井上さんは後輩たちのために1球1球に思いを込めてノックを打ち続けていました。
<元マネージャー・井上沙絵さん>
『正直、捕れなかったら『なんで捕れないの!』とか思ってしまうこともあるんです。でも、諦めないでほしいし、試合でプレーするときの自信にもしてもらいたいので、1球1球『うまくなってね』と気持ちを込めて打っています』
“何を伝えるか” 部員たちが大会にかける思い
「来年には自分たちの高校の名前がなくなってしまう」
最後の夏の大会を控え、選手たちが重ねてきたことがあります。“誰に何を伝えたいのか”をテーマにチームメートが話し合うミーティングです。夏の大会を2日前にした7月10日、選手たちだけで“最後のミーティング”が行われました。
<キャプテン・鈴木空選手>
『楽しく思いっきりプレーしているところが先輩たちに伝わればいい』
<森屋晴仁選手>
『やっぱり校歌を歌うことがすべての人への恩返しになる』
チームメートからさまざまな意見が出され、「高校に関わるすべての人へ校歌を届ける」ことを最後の夏の目標にしました。
“最後の日” 野球部が試合で思いを表現
7月12日。いよいよ迎えた夏の全国高校野球神奈川大会の初戦の日です。「厚木東高校野球部」として臨む最後の大会を見届けようと、スタンドには、在校生や保護者のほか、野球部のOBやOGも駆けつけました。
<野球部OB>
『自分たちもプレーしたこの高校がなくなると思うとさみしい気持ちはあります。やっぱり球場で歌う校歌は格別なので、きょうは一緒に歌えたらうれしいですね』
練習を支えてきた井上さんも大学の授業の合間に応援に駆けつけて試合を見守りました。スタンドで応援する部員はいないため、打順が回ってきた部員の名前が書かれた紙を持って、在校生たちとともに大きな声を出して応援を続けました。
試合は、序盤から相手の攻撃に苦しみました。守備でのミスが重なって大量失点につながり、5回までに12点を奪われました。攻撃では、チャンスを作るもあと1本が出ませんでした。
結果は、0対12。コールド負けでした。なんとか1勝して校歌を歌うという目標は達成できませんでした。
この敗戦で、最後の挑戦は終わりを迎えました。
<キャプテン・鈴木空選手>
『先輩たちに申し訳ないです。
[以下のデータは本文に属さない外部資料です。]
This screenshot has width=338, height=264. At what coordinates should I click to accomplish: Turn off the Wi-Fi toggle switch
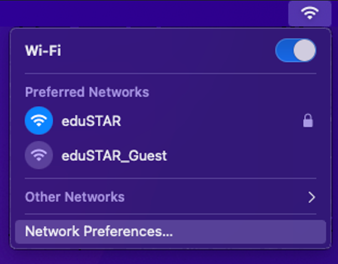295,51
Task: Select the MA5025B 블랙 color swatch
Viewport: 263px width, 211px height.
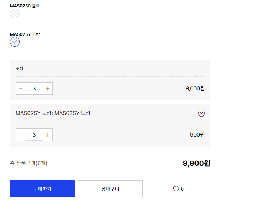Action: click(x=15, y=13)
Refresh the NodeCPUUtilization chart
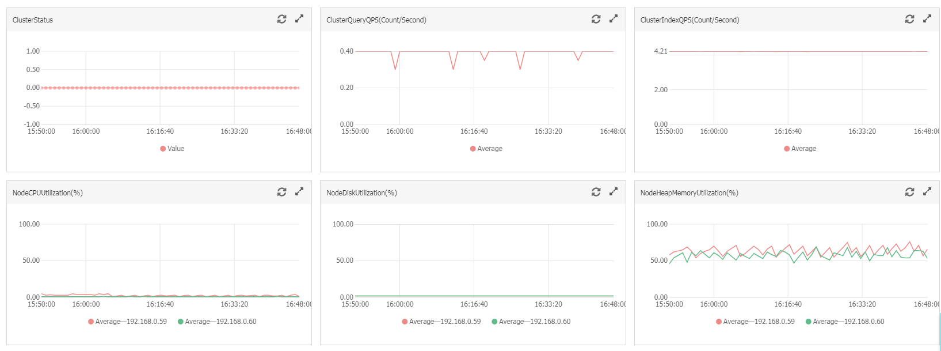The width and height of the screenshot is (941, 351). [x=281, y=192]

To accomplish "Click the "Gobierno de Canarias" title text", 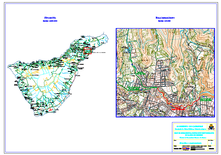I will pos(190,126).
厚木東高校として戦ったことを忘れずにしっかり引き継いで新しい高校で次は勝ちたいです』
<元マネージャー・井上沙絵さん>
『後輩たちは必死に戦ってくれたと思います。校歌が歌えなくて残念ですが、厚木東高校の最後の場に立ち会えてよかったです』
先輩たちにささげる”校歌”
敗戦から10日後。慣れ親しんだ高校のグラウンドに姿を見せたのは野球部の先輩たち4人です。部員たちがこれまでチームを支えてくれた先輩たちに感謝の気持ちを伝えようと、呼びかけました。
「敗者」となり、校歌を歌えなかった部員たち。今の率直な気持ちを伝えました。
<キャプテン・鈴木空選手>
『ふがいない結果になってしまってごめんなさい。先輩たちの支えがあったからこそ、最後、厚木東高校として戦うことができました。校名は変わってしまいますが、次の高校では厚木東の歴史を背負うつもりで新しい校歌を歌いたいと思います』
今度は、先輩たちがことばをかけました。ノックをかってでた元マネージャーの井上さんも語りかけました。
<元マネージャー・井上沙絵さん>
『結果はコールド負けという残念な結果だったけど、ふだんみんながやっている野球は見せてもらえたと思います。また来年、新しい高校名になって初勝利できるようにみんな頑張ってください』
そして、球場で歌うことができなかった校歌を歌いました。
校歌の一節にはこんな歌詞があります。
「かはらぬ心 われらのつとめ」
校名が変わっても、厚木東高校とともに歩んだすべての人に野球を通して“変わらない記憶”を残す。これを体現した部員たちの姿が表れている歌詞です。
勝利という“記録”を残すことはできませんでしたが、高校や先輩たち、現役部員たちにとっての“記憶”には強く残った最後の夏でした。